Task prompt: Where a line in the records holds "agent", count it once; return only the final number.

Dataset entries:
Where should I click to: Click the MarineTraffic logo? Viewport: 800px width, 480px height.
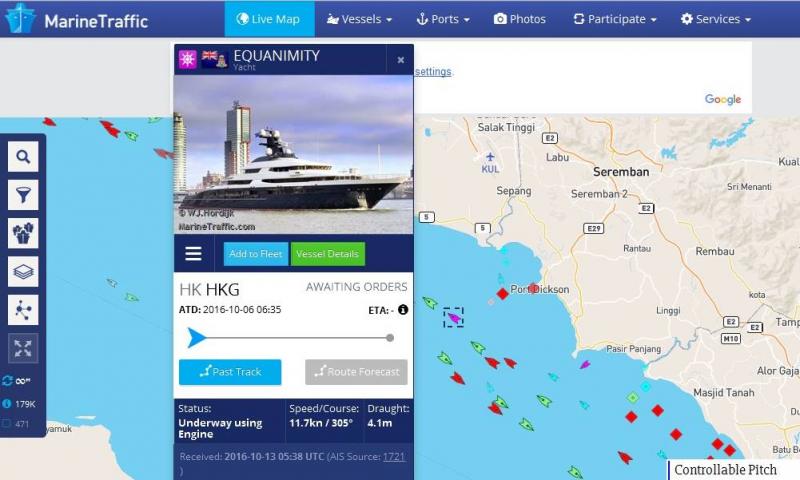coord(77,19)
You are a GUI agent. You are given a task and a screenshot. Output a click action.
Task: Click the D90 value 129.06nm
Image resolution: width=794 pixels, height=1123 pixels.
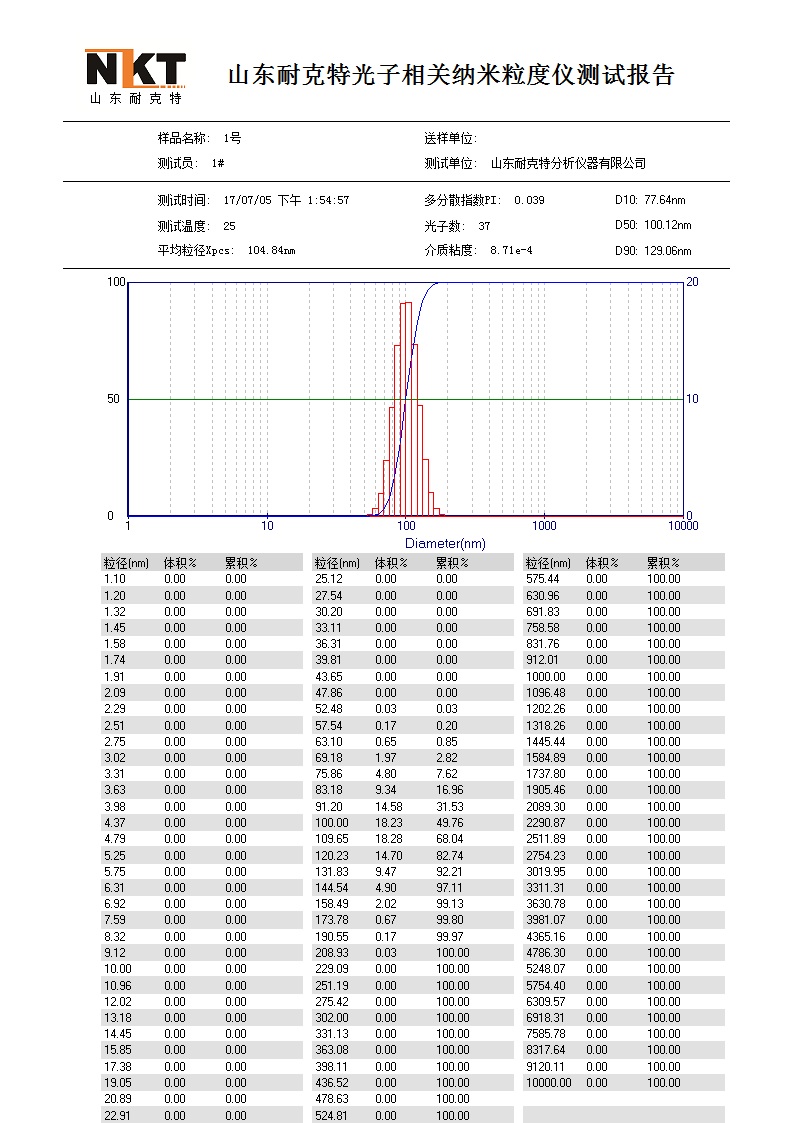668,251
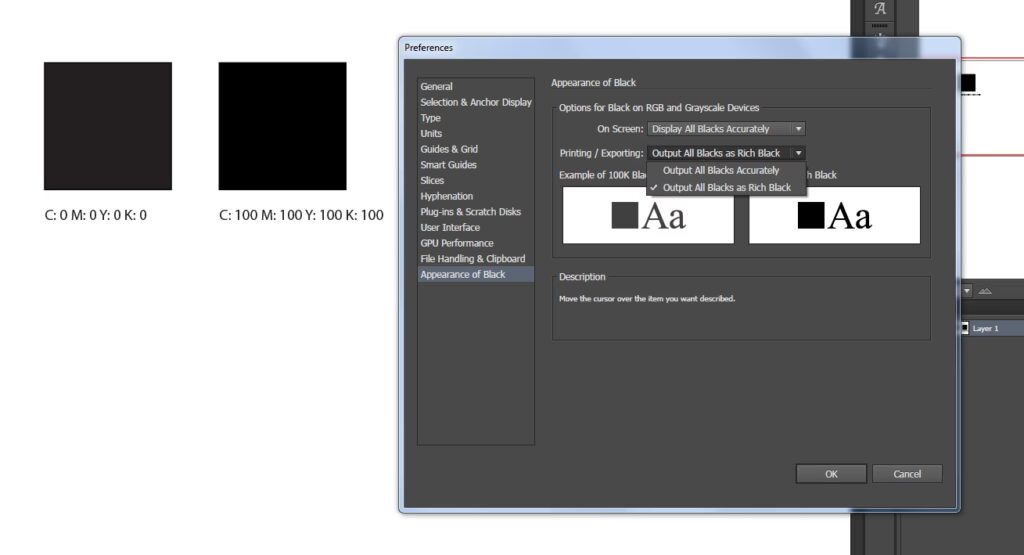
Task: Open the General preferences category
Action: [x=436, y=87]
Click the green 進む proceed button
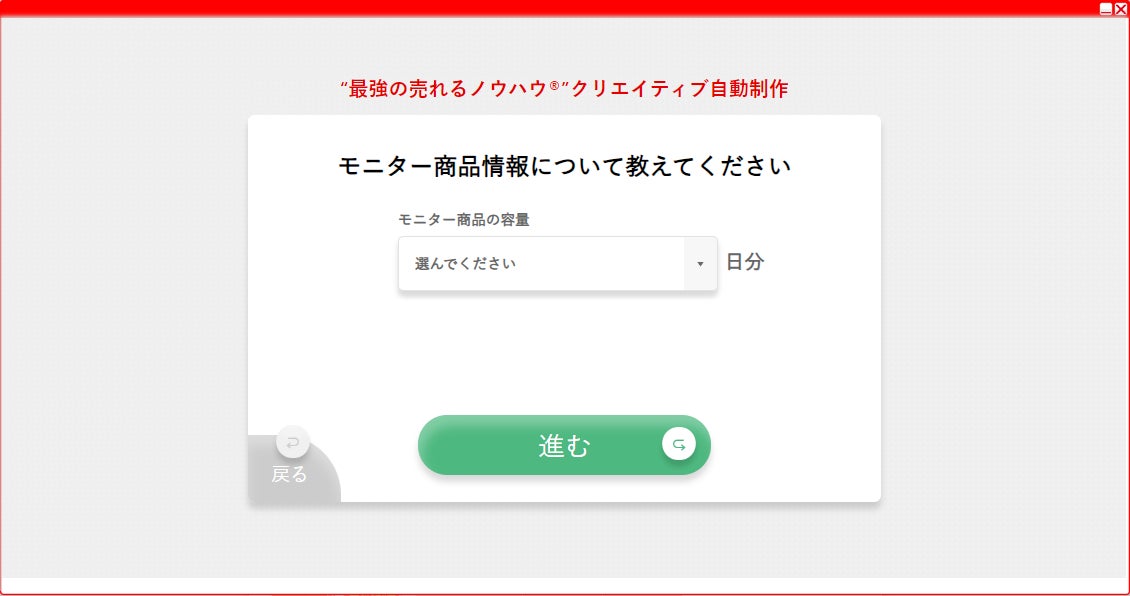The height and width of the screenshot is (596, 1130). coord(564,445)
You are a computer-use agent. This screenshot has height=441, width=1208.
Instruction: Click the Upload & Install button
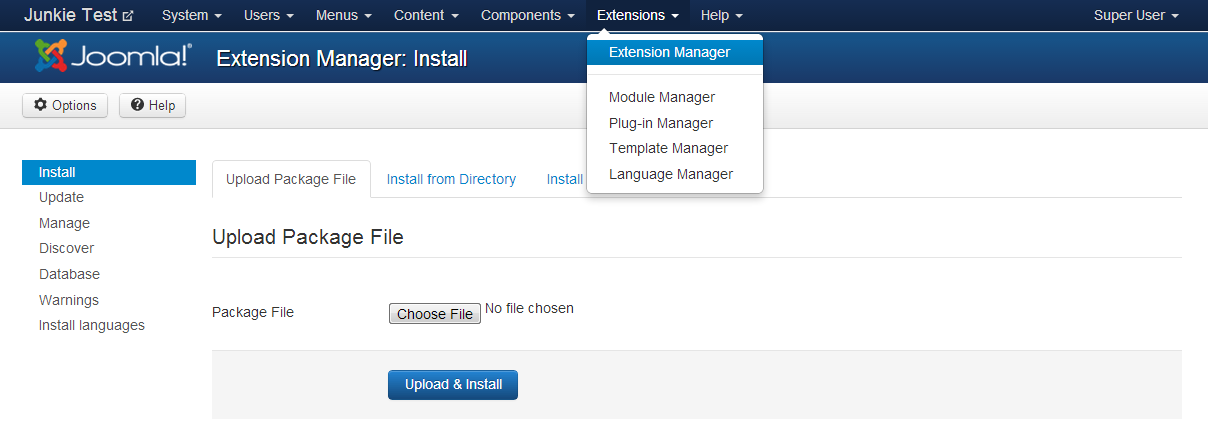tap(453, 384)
==
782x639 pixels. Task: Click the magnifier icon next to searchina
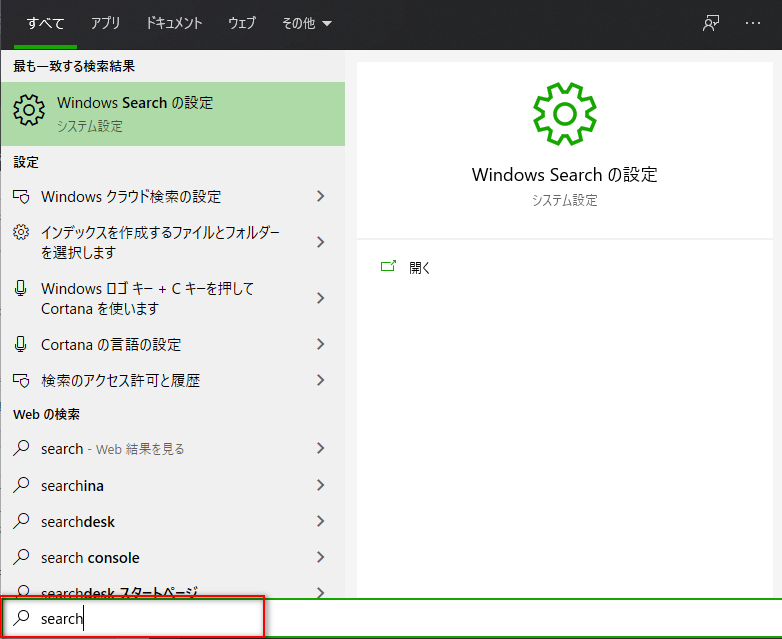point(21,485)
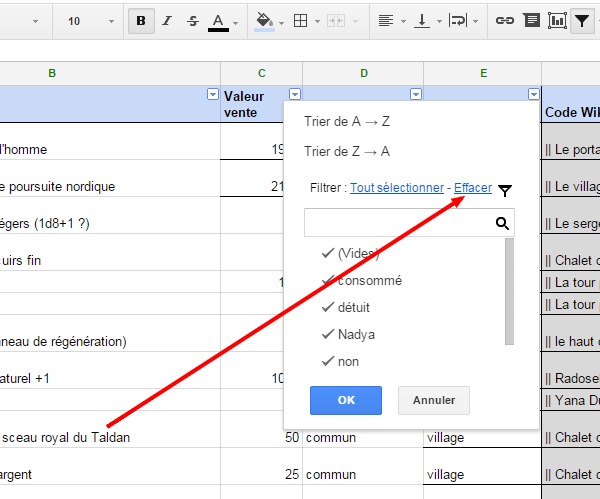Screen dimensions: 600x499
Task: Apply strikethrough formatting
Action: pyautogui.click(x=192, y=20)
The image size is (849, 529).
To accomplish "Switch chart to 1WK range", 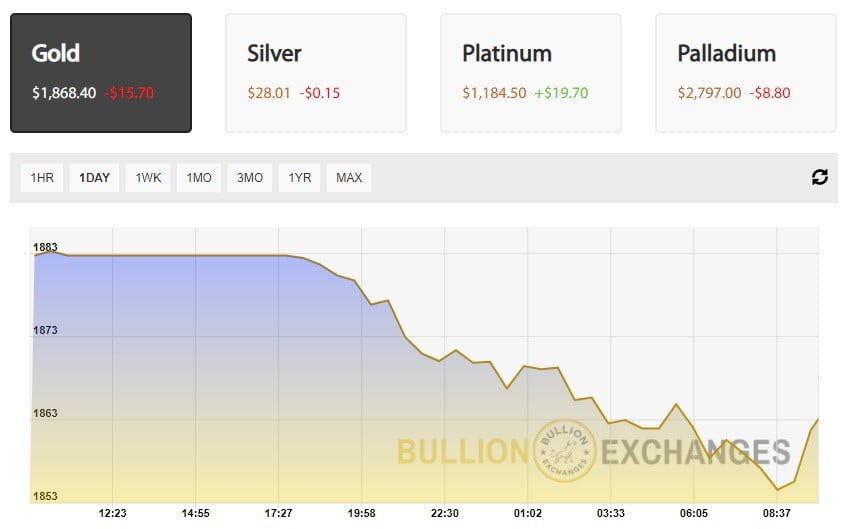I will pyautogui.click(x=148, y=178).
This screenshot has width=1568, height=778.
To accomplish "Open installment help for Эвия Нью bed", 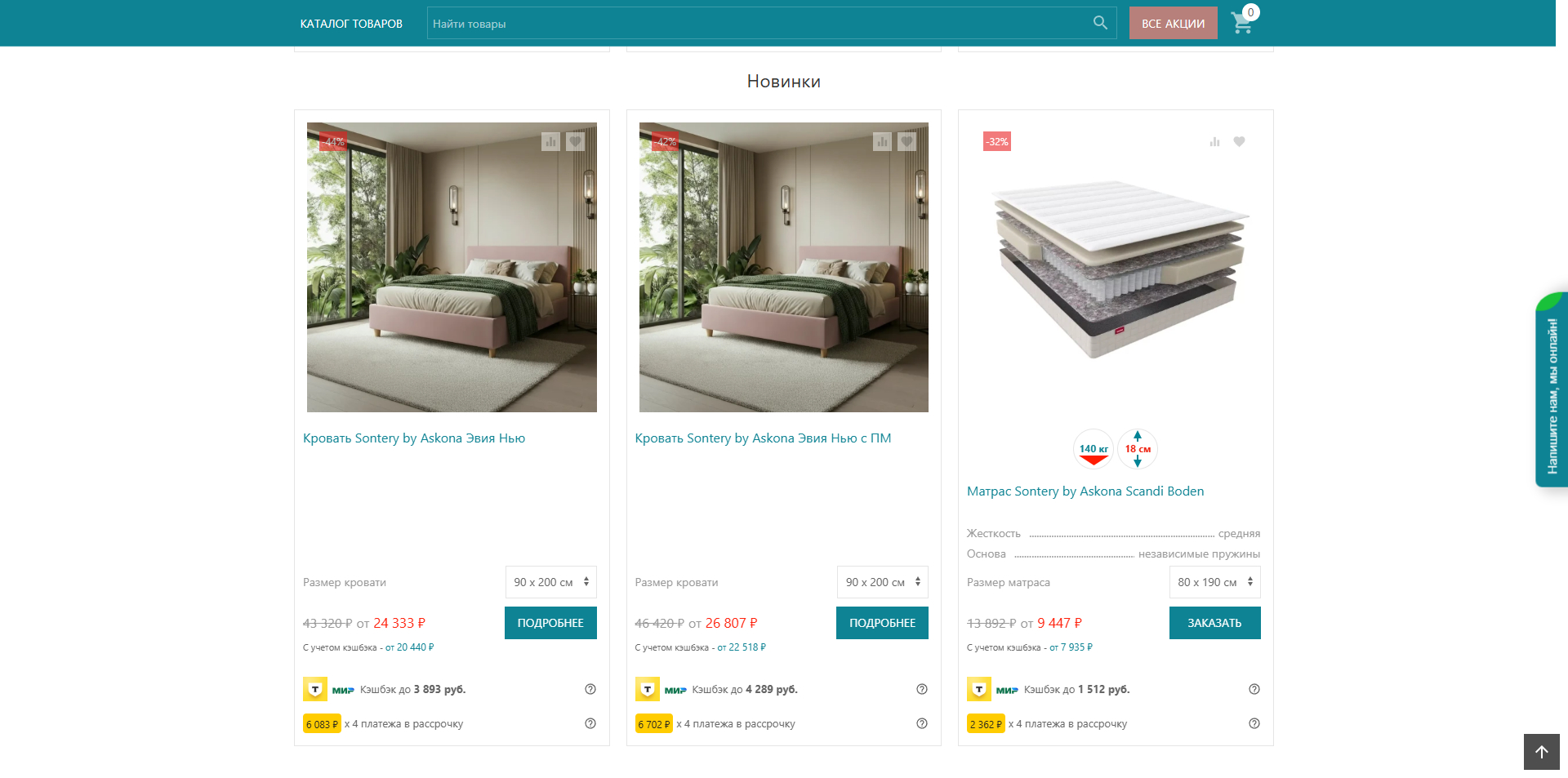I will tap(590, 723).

Answer to this problem: 2